You write: “I don’t think the inequality being ‘hard to justify’ is important. I do think ‘humans, often correctly, beware inequality because it leads to power’ is important.”

I think you’re close to something crucial here but framing it backwards. The problem isn’t that some gain power — it’s that others become disempowered.

Consider money printing. The issue isn’t that asset holders benefit from inflation; it’s that everyone holding cash or fixed income loses purchasing power.

Runaway inequality isn’t problematic because of envy or because Gini coefficients are inherently meaningful. It’s problematic because it destroys the social compact that makes property rights enforceable in the first place. You spend much of this post questioning whether property rights would hold in these scenarios. But you’re treating that as an exogenous variable when it’s actually endogenous to the inequality dynamics themselves.

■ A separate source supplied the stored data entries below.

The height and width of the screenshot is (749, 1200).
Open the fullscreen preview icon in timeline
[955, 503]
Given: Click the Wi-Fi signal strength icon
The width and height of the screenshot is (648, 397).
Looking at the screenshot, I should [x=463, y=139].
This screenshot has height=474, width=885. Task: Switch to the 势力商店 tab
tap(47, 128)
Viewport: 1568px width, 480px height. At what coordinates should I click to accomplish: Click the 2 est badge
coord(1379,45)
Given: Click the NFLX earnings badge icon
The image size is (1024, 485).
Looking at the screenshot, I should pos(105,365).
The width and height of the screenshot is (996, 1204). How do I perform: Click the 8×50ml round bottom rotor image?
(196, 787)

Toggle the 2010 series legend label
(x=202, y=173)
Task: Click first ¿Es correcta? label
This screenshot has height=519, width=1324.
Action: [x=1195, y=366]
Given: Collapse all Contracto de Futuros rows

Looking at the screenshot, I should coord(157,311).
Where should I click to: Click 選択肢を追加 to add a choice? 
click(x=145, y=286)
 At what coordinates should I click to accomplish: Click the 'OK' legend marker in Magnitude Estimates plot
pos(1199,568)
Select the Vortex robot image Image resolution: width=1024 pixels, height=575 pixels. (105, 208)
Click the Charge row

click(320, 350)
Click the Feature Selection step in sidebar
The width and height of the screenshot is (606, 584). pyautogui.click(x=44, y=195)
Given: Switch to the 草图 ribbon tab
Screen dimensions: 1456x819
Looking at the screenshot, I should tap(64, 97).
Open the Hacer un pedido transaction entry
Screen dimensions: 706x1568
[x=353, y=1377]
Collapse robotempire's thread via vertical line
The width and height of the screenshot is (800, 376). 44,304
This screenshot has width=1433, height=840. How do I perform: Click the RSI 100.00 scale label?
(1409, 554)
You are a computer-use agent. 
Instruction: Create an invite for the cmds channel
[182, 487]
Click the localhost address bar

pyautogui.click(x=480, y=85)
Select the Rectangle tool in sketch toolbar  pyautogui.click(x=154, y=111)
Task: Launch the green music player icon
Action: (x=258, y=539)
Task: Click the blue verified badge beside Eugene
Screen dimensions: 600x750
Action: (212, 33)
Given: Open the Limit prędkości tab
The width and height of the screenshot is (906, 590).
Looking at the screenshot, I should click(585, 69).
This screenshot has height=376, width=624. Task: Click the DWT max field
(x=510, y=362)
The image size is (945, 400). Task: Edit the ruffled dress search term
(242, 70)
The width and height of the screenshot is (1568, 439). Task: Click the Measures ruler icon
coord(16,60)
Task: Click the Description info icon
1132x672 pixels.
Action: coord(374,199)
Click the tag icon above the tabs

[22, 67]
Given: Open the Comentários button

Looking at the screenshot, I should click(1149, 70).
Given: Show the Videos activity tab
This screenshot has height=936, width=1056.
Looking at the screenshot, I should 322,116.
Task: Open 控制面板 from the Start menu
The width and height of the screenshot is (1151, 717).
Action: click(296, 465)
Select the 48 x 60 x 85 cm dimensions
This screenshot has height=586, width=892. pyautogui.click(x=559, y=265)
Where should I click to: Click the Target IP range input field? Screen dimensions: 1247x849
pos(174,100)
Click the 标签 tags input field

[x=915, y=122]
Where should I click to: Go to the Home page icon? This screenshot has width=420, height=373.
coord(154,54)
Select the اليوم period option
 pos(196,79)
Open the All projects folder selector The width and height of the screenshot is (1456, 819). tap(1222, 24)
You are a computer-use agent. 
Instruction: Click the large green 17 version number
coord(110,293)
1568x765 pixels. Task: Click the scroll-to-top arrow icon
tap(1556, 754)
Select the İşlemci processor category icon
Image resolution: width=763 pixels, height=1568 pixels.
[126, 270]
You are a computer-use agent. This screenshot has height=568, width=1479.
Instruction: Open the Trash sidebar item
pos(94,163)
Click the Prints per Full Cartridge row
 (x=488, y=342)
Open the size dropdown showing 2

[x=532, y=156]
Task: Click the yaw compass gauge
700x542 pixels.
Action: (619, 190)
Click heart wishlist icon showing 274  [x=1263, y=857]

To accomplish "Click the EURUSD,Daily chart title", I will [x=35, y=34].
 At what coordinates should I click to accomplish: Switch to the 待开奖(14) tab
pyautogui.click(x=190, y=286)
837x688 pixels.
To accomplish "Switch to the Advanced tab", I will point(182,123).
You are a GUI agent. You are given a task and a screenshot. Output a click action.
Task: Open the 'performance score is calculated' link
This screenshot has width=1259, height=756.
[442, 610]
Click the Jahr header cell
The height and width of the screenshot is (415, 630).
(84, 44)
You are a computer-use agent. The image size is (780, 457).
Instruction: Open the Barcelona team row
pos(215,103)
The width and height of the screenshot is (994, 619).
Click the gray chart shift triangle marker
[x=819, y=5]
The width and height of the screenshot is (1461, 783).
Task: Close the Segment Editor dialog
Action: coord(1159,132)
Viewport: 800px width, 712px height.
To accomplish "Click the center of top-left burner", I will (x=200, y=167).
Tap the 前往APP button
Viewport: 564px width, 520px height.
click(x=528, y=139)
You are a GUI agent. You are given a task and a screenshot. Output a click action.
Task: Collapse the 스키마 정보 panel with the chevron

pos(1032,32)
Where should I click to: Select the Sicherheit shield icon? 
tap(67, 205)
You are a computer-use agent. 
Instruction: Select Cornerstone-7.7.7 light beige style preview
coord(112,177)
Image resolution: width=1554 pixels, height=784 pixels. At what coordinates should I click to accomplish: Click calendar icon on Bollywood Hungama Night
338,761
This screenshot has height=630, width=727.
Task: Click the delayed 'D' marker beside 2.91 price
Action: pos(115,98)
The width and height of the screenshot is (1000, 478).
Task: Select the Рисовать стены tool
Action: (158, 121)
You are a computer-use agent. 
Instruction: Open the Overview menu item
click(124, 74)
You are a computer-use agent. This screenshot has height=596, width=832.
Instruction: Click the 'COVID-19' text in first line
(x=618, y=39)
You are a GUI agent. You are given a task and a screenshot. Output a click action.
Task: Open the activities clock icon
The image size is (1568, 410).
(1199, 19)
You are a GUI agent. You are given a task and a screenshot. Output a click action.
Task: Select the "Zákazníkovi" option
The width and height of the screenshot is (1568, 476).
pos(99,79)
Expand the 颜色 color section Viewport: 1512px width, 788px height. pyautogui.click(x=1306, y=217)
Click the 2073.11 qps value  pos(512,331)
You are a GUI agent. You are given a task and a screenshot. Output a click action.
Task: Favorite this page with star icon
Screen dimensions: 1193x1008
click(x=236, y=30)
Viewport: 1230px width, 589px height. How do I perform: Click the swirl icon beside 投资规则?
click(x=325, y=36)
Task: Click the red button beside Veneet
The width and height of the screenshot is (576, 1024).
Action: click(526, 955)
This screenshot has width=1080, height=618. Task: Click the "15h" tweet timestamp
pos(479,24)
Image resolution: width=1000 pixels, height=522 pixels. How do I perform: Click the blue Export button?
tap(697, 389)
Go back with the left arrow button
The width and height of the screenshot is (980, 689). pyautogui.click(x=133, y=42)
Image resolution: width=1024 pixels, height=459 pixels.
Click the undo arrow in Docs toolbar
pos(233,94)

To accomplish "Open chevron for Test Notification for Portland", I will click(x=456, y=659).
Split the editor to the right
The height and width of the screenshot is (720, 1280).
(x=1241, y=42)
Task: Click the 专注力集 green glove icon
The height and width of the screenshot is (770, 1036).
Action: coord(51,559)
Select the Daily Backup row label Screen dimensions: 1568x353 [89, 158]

The rise in political violence we’ve seen recently, the spread of misinformation, the erosion of institutional trust — these aren’t separate phenomena from inequality. They’re the normal historical pattern of what happens when large portions of a population feel they have no stake in the existing order. Property rights have never survived that for long, as you yourself note.

So when you cite a metastudy on inequality and individual well-being, you’re looking at the wrong outcome variable. The question isn’t whether unequal societies make individuals sad. It’s whether they remain stable enough to sustain the property rights and democratic governance which we take for granted at our peril.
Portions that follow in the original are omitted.